For any $u \in S^3$, we have $u = \sum_{k=1}^4 \alpha_k v_k$ where $\alpha_k = u^T v_k$. Furthermore,
$$u^T \Lambda u = \sum_{k=1}^4 \lambda_k \alpha_k^2 \le \lambda_1\sum_{k=1}^4 \alpha_k^2 = \lambda_1 u^T u = \lambda_1$$
This implies $$\max_{u \in V\cap S^3}\{ u^T\Lambda u \} \le \max_{u \in S^3}\{ u^T \Lambda u \} \le \lambda_1$$
Since $\Lambda$ is a non-negative irreducible, Perron-Frobenius theorem tells us $\lambda_1$ is simple and $v_1$ can be chosen to belong to $(0,\infty)^4 \subset V$. This means
$$\max_{u \in V\cap S^3}\{ u^T\Lambda u \} \ge v_1^T \Lambda v_1 = \lambda_1 v_1^T v_1 = \lambda_1$$
and hence $\max\limits_{u \in V\cap S^3}\{ u^T\Lambda u \} = \lambda_1$. As a corollary, we find
$$k = \frac{2}{\lambda_1}$$
It is not hard to work out the eigenvalues/eigenvalues of $\Lambda$. They are
$$\lambda_k = 2\cos(\frac{k\pi}{5}) \quad \text{ and } \quad v_k^T \propto \left( \sin\frac{k\pi}{5}, \sin\frac{2k\pi}{5}, \sin\frac{3k\pi}{5}, \sin\frac{4k\pi}{5}\right)$$
In particular, $\lambda_1 = 2\cos\frac{\pi}{5} = \varphi$ and $v_1^T \propto (1, \varphi, \varphi, 1)$ where $\varphi = \frac{1+\sqrt{5}}{2}$ is the golden ratio. From this, we can conclude $$k = \frac{2}{\varphi}$$ and the minimum value of $k$ is achieved at $(x,y,z) = (1,\varphi,\varphi)$.

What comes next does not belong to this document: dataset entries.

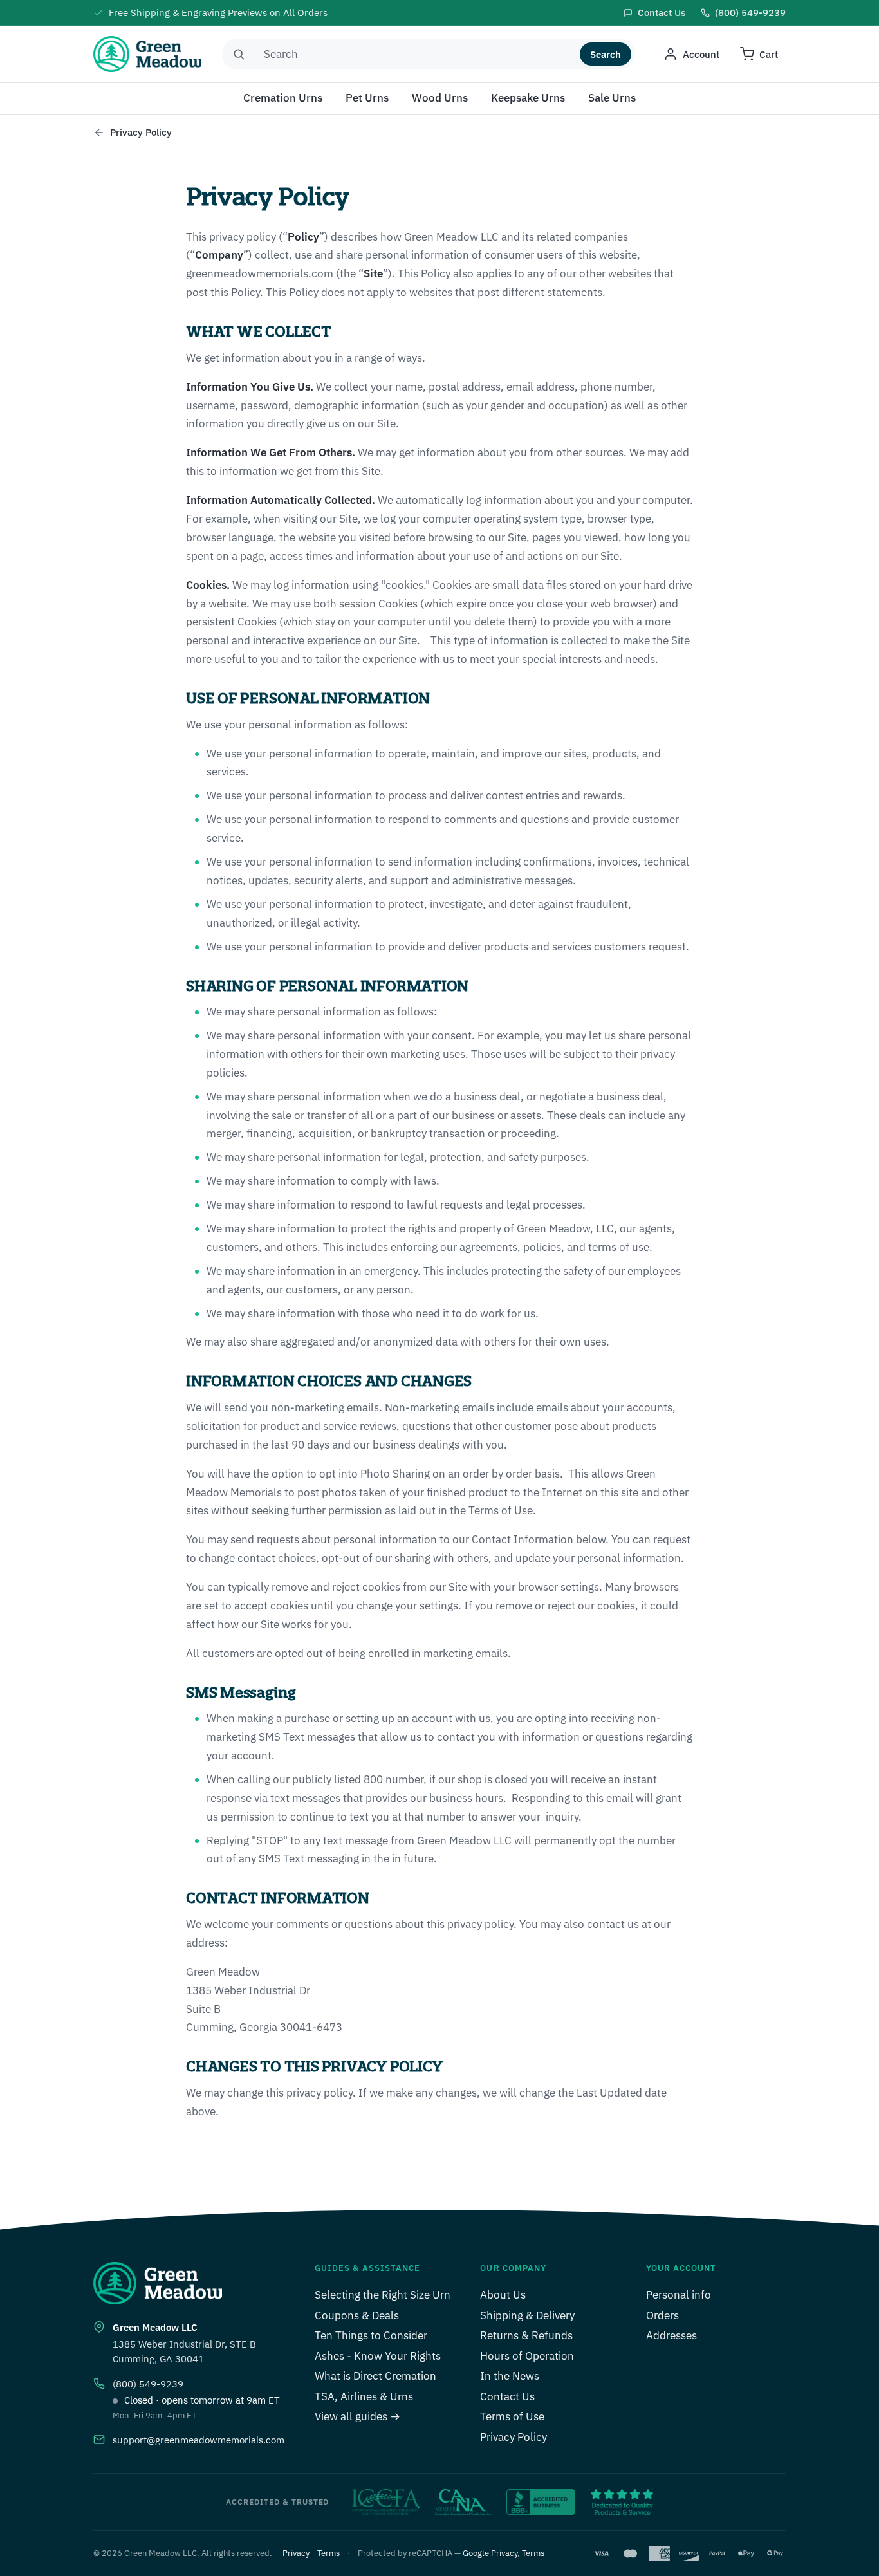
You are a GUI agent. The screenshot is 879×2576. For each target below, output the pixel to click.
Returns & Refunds (526, 2335)
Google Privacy (490, 2553)
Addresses (671, 2335)
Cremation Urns (282, 98)
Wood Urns (440, 98)
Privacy (296, 2553)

For minimum $m$, the derivation is similar, we have
$$m = \min_{(x,y,z)\in U}\left\{\frac{x^2+y^2+z^2+1}{xy+y+z}\right\} = \frac{2}{\varphi}$$ and the minimum value is achieved at $(x,y,z) = (\frac{1}{\varphi},1,\frac{1}{\varphi})$.
Combine all these, we obtain
$$mk + m + k = \left(\frac{2}{\varphi}\right)^2 + 2 \left(\frac{2}{\varphi}\right) = \frac{4}{\varphi^2}(\varphi + 1) = 4$$
Here is a way to use AM-GM. In the first case, you can find $k$ if you can find suitable $\alpha, \beta$ s.t. the following AM-GMs can achieve equality simultaneously: $$x^2+\alpha^2 y^2 \geqslant 2\alpha x = kxy\\ (1-\alpha^2)y^2+\beta^2z^2\geqslant 2\sqrt{1-\alpha^2}\beta yz = kyz \\ (1-\beta^2)z^2+1 \geqslant 2\sqrt{1-\beta^2}z=kz$$ as summing above gets $x^2+y^2+z^2+1\geqslant k(xy+yz+z)$. Solving $2\alpha = 2\sqrt{1-\alpha^2}\beta=2\sqrt{1-\beta^2}=k$ to get $k = \sqrt5-1$, with equality when $x=1, y=z=\varphi = \frac12(\sqrt5+1)$, so we have our minimum.
Similar approach in the second case gives $m = \sqrt5-1$ also, but this time with equality when $y=1, x=z=\varphi-1$. Calculate $km+k+m = 4$ to finish.